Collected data
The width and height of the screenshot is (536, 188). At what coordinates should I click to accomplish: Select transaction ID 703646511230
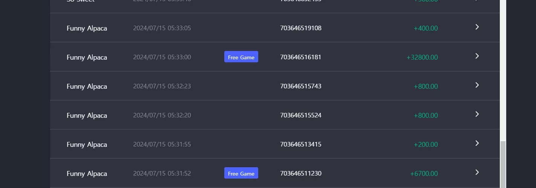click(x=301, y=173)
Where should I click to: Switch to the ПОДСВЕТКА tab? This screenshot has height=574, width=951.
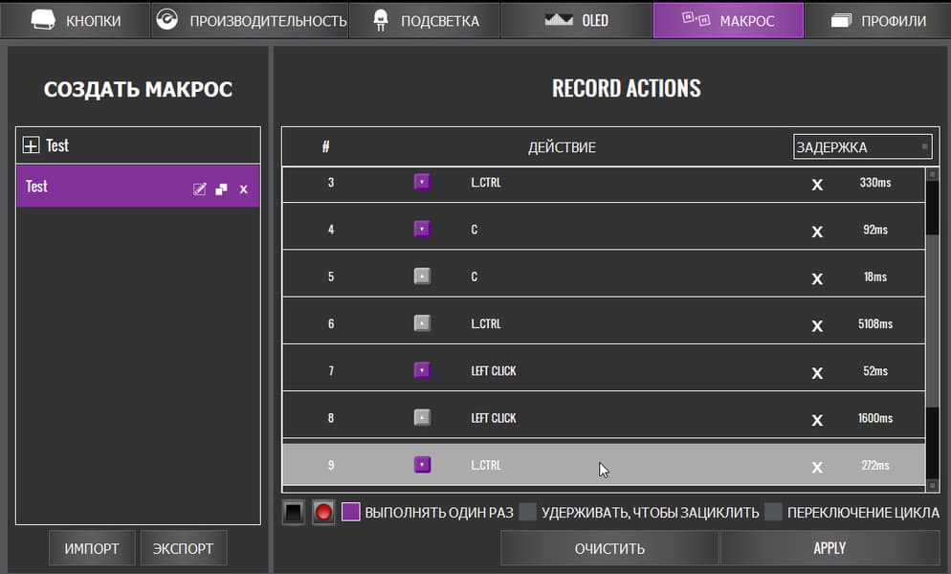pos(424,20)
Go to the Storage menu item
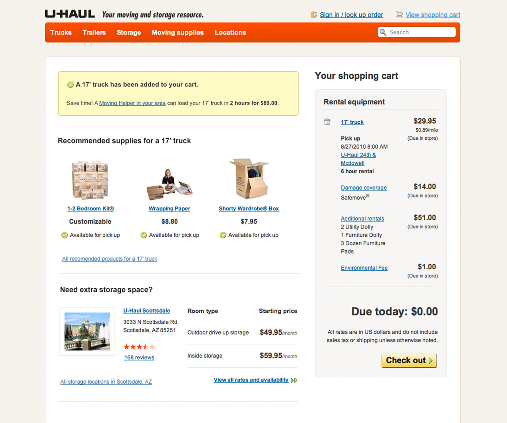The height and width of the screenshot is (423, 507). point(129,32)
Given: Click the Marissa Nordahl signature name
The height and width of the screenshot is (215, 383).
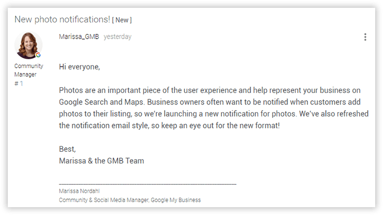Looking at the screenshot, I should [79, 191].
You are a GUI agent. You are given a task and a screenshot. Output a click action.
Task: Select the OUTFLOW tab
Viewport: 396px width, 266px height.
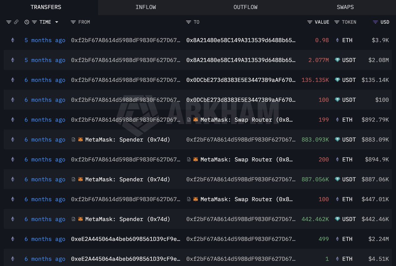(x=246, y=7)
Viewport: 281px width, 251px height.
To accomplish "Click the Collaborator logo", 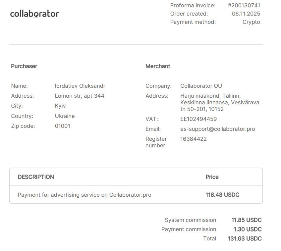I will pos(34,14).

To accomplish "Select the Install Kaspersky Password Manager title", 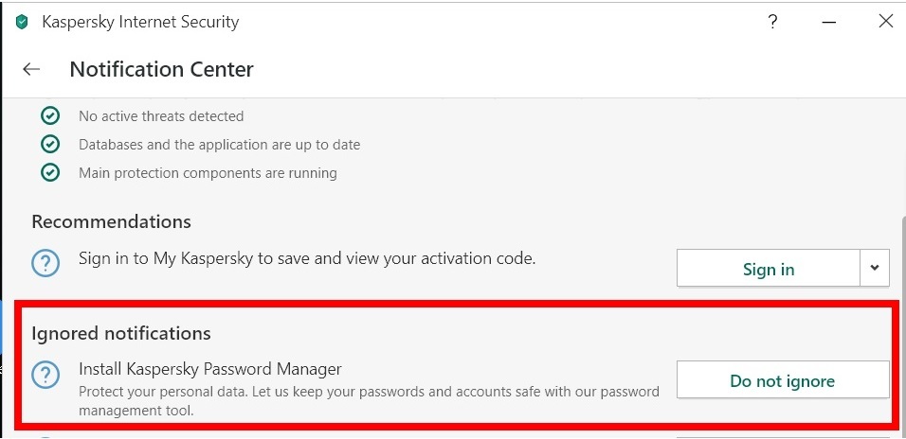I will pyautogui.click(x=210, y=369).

WORK INSTRUCTION
All lines from the start of the entries above through the line containing "Given: Click the" must be transcribed exactly, both ends included, and no picture may be copied.

ANSWER
The width and height of the screenshot is (536, 188). At what coordinates should I click to accomplish: Select transaction ID 703646511230
click(x=301, y=173)
Where should I click to: Switch to the ПОДСВЕТКА tab? This screenshot has height=574, width=951.
pos(424,20)
Go to the Storage menu item
The height and width of the screenshot is (423, 507). point(129,32)
Given: Click the Marissa Nordahl signature name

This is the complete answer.